## Instruction
Set down the data below word for word, starting at the line that contains "Click the Average (4.1 Gwei) label text" and running through to the end of the data. Leave the pictures out.

## Information given
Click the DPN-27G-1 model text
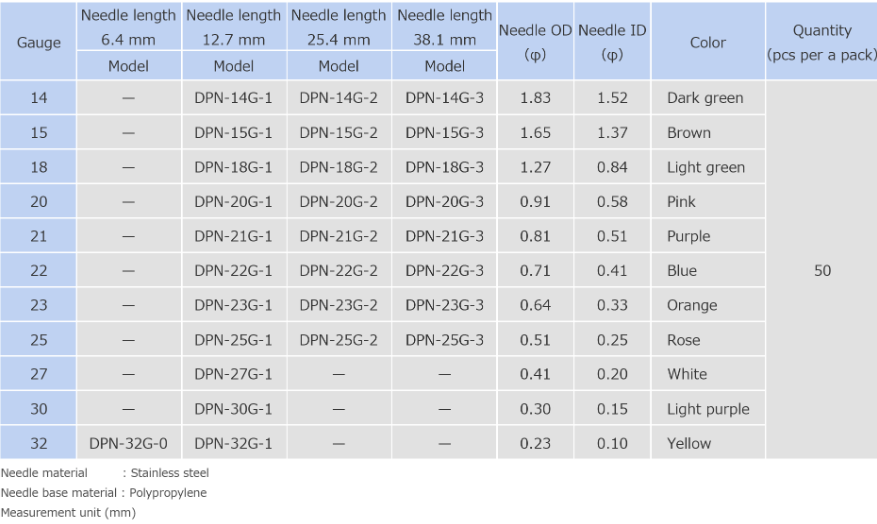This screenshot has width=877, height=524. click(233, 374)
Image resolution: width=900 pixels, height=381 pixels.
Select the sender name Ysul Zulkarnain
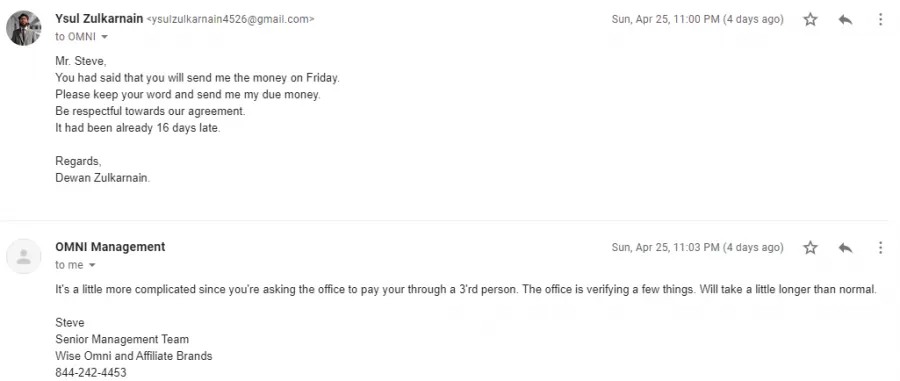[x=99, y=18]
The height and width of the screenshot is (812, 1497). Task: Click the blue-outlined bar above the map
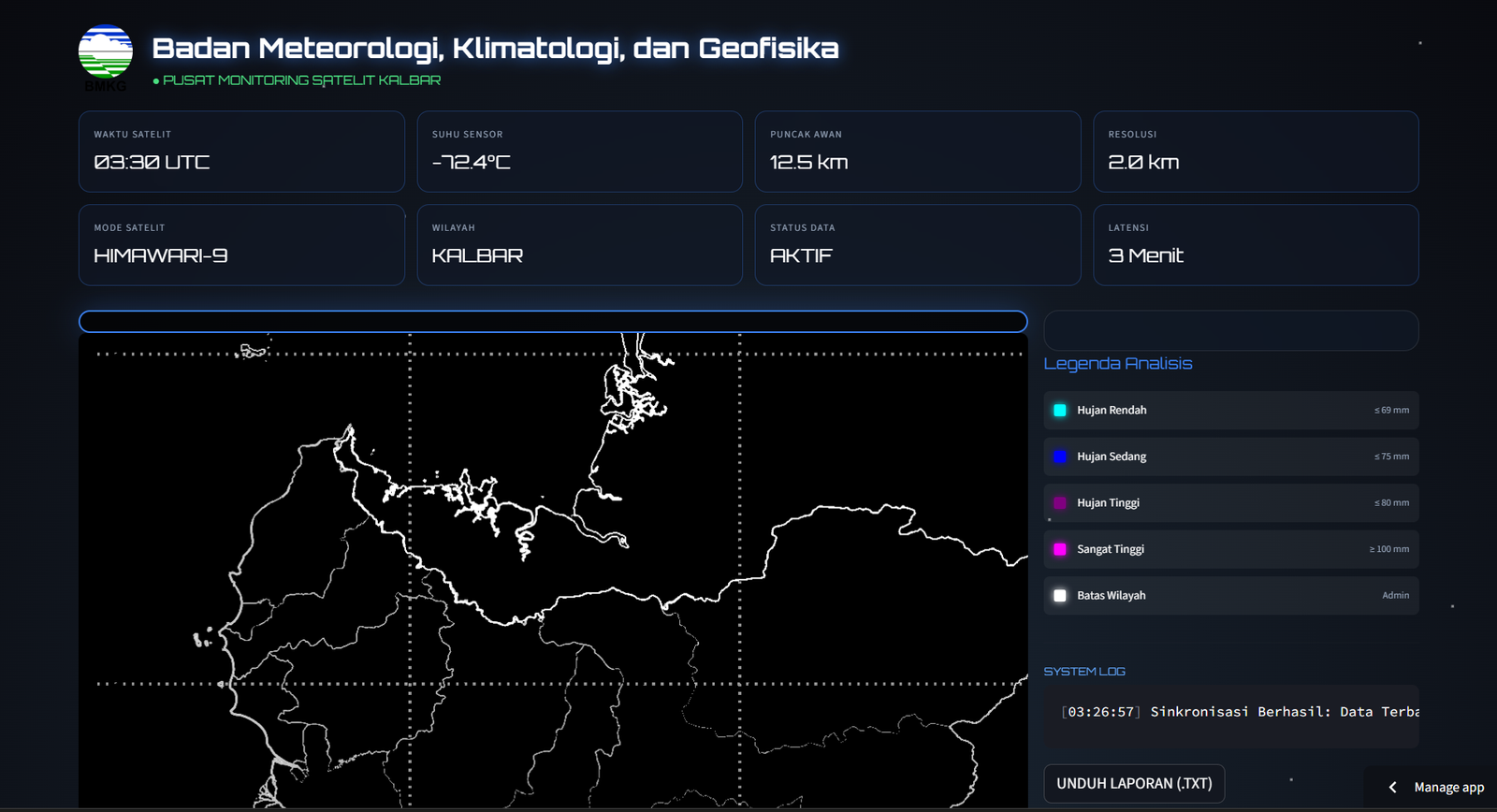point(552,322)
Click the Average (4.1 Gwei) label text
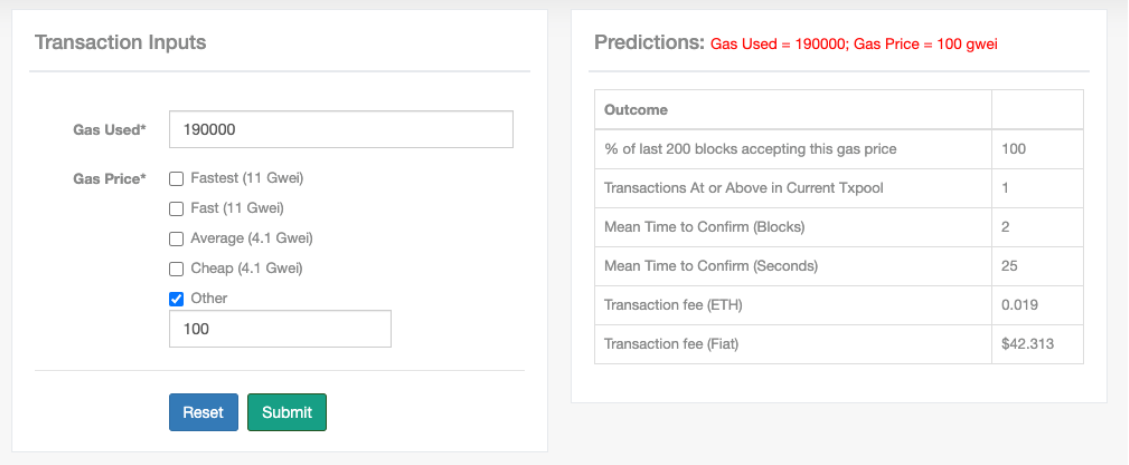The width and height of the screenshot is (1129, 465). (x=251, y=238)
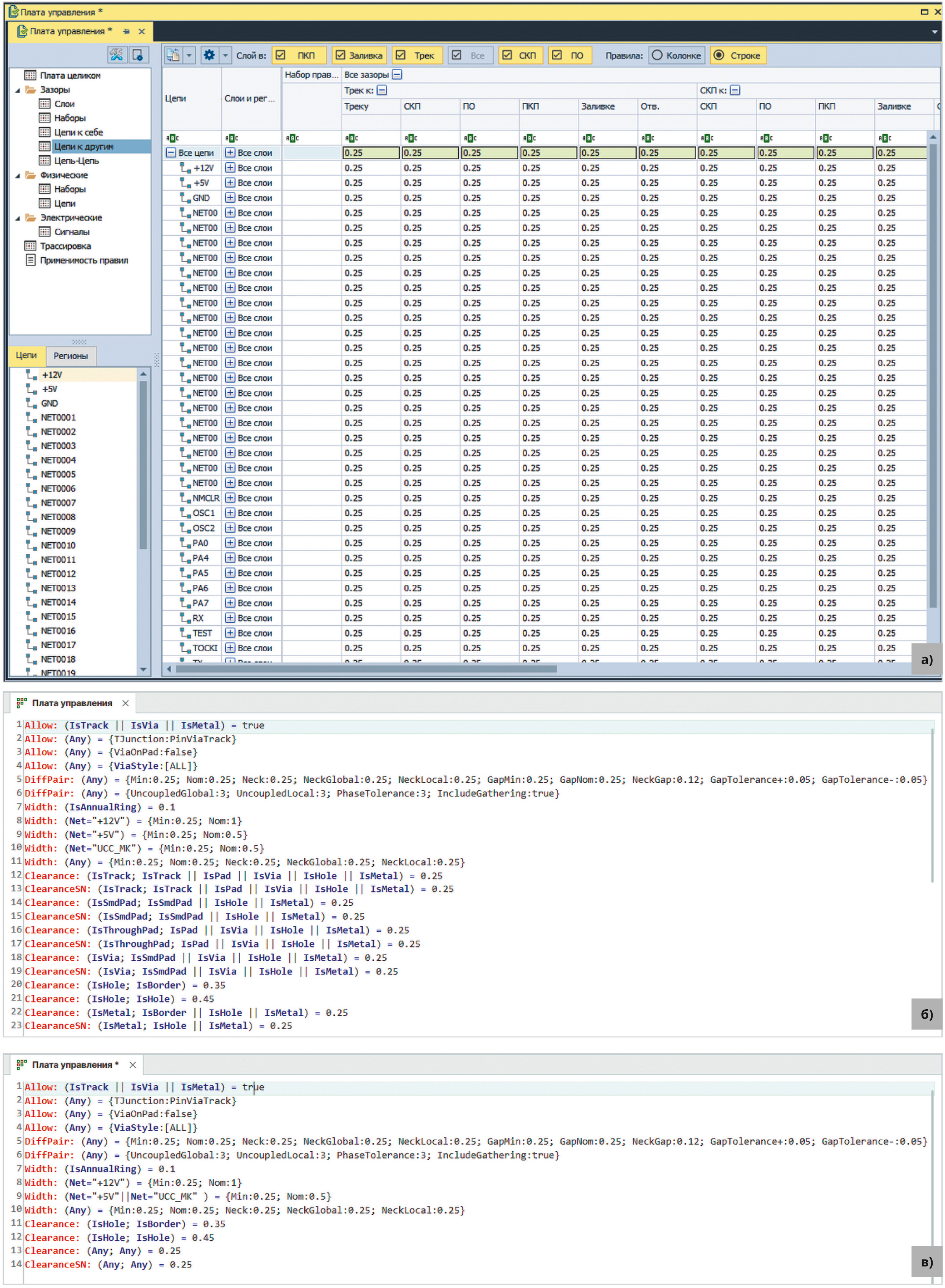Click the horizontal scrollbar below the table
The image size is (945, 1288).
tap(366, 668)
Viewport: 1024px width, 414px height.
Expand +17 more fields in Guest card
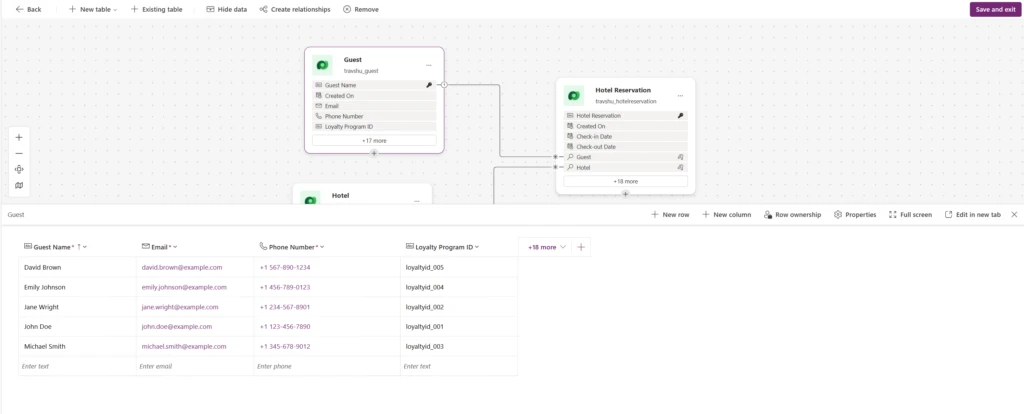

## Written answer
Click the Average (4.1 Gwei) label text
The width and height of the screenshot is (1129, 465). (x=251, y=238)
Click the horizontal scrollbar below the table
The image size is (945, 1288).
tap(366, 668)
Viewport: 1024px width, 414px height.
Expand +17 more fields in Guest card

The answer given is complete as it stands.